Written instruction 1: According to the text on the SQL Server 2008 MERGE statement, which three operations can MERGE perform in a single statement?
Written instruction 2: Write the next part of the text on the SQL Server 2008 MERGE statement, picking up after its final sentence.

Text provided:
◆ ◆ ◆ ◆ ◆

Tuesday, September 30, 2008

SQL Server 2008 MERGE Statement

SQL Server 2008 introduces the MERGE statement which will allow users to perform insert, update and delete operations in a single statement. In the earlier versions of SQL Server to achieve the same functionality the database developer or database administrator needed to write separate statements to perform the insert, update or delete of data in one table based on certain conditions in another table

How MERGE Statement Internally Works
The MERGE statement internally works as an individual insert, update and delete statement within a single Merge statement. You need to specify the SOURCE and the TARGET table or query which should be joined together. Within the MERGE statement you also need to specify the type of the data modification that needs to be performed when the records between the source and target are matched and what actions needs to be performed when they are not matched. With the introduction of MERGE statement the complex TSQL codes which was used earlier to do checks for the existence or inexistence of data within the data warehouse can be replaced with single Merge statement. The use of Merge statement will also improve the query performance.

◆ ◆ ◆ ◆ ◆

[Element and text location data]
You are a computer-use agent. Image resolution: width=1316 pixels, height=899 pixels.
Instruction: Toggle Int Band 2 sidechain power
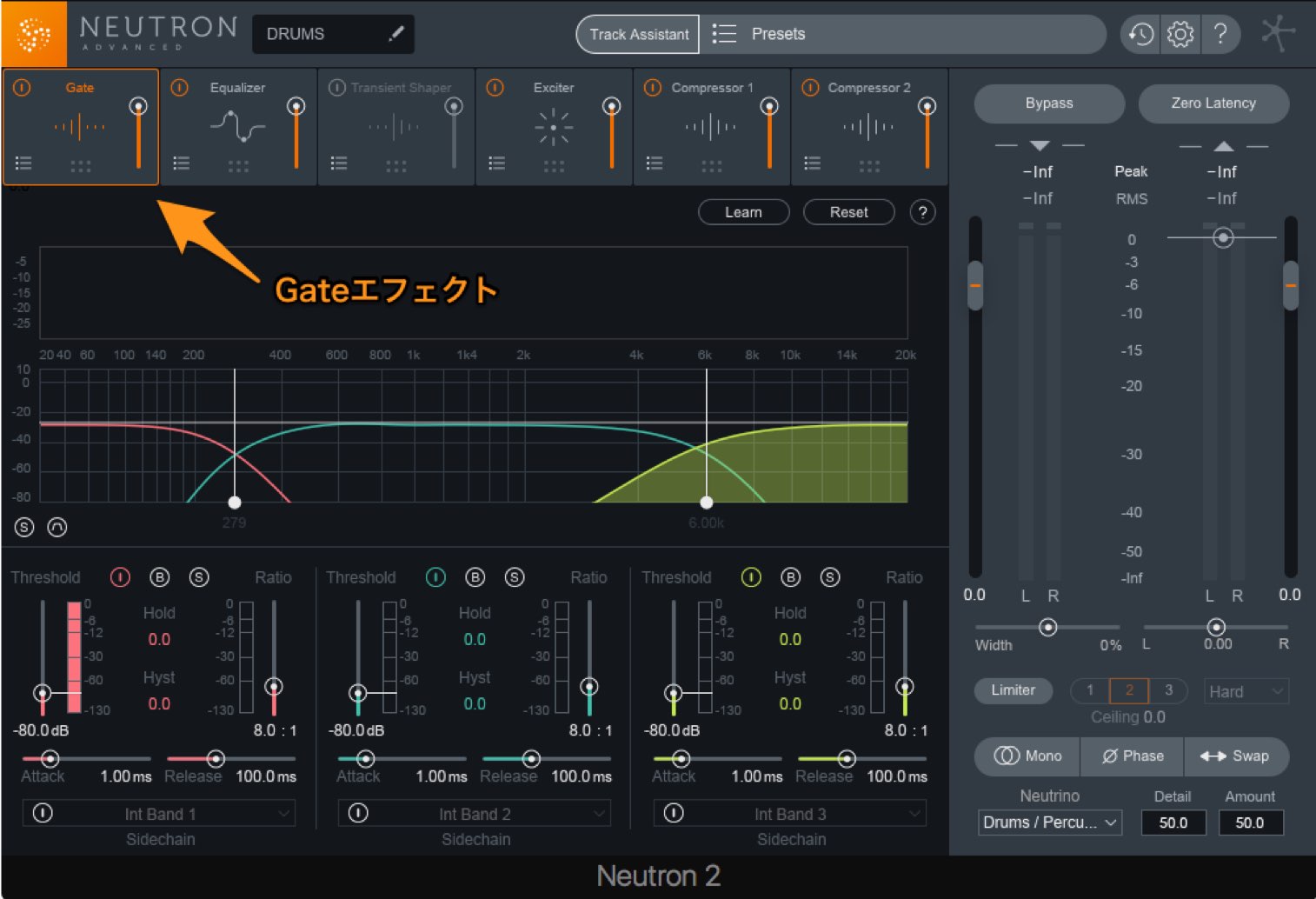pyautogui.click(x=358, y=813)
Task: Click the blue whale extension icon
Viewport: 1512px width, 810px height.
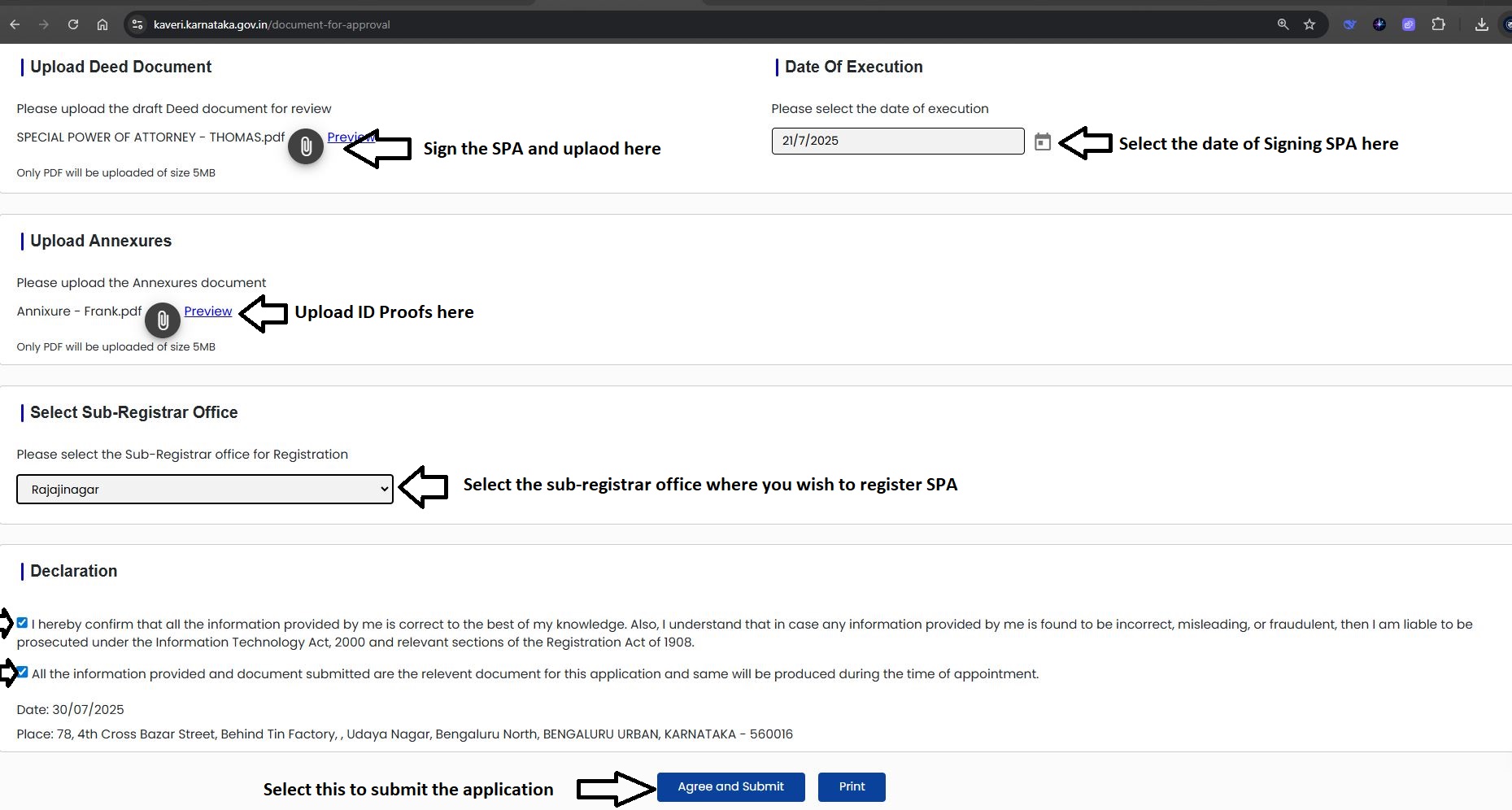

◆ ◆ ◆ ◆ ◆

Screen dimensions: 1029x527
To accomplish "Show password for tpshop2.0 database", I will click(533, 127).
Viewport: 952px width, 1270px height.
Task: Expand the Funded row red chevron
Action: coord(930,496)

◆ ◆ ◆ ◆ ◆

Task response 1: Insert, update and delete.

Task response 2:
Below are the three different matched clauses in MERGE:
  • WHEN MATCHED THEN
    • Rows that meet the criteria
  • WHEN [TARGET] NOT MATCHED THEN
    • Rows that do not match with another row in the target table
  • WHEN SOURCE NOT MATCHED THEN
    • Rows that do not match with another row in the source table

Overview on OUTPUT Clause
You can use the OUTPUT clause which was introduced in SQL Server 2005 to find out what records are being inserted, updated or deleted when you run a MERGE statement. OUTPUT clause will output information you specify for every record which is inserted, updated or deleted. The OUTPUT clause can also be useful to the value of the identity or any computed columns after an insert or update operation is performed against records in a table. In the below example you can see that you are using OUTPUT clause to identify what actions has been taken on records.

Syntax of MERGE statement:

MERGE
[ TOP ( expression ) [ PERCENT ] ]
[ INTO ] target_table [ WITH ( ) ] [ [ AS ] table_alias]
USING
ON
[ WHEN MATCHED [ AND ]
THEN ]
[ WHEN NOT MATCHED [ BY TARGET ] [ AND ]
THEN ]
[ WHEN NOT MATCHED BY SOURCE [ AND ]
THEN ]
[ ]
[ OPTION ( [ ,...n ] ) ];

Example: How to Use Merge Statement
In this example you will be creating a Target table named CricketTeams (destination table) and will populate it with the list of cricket playing nations. The second table named CricketTeams_UpdatedList will act as Source table, which has updated information about the cricket playing nations. Using MERGE statement you will be modifying the Target table named CricketTeams with the changes that of CricketTeams_UpdatedList Source table.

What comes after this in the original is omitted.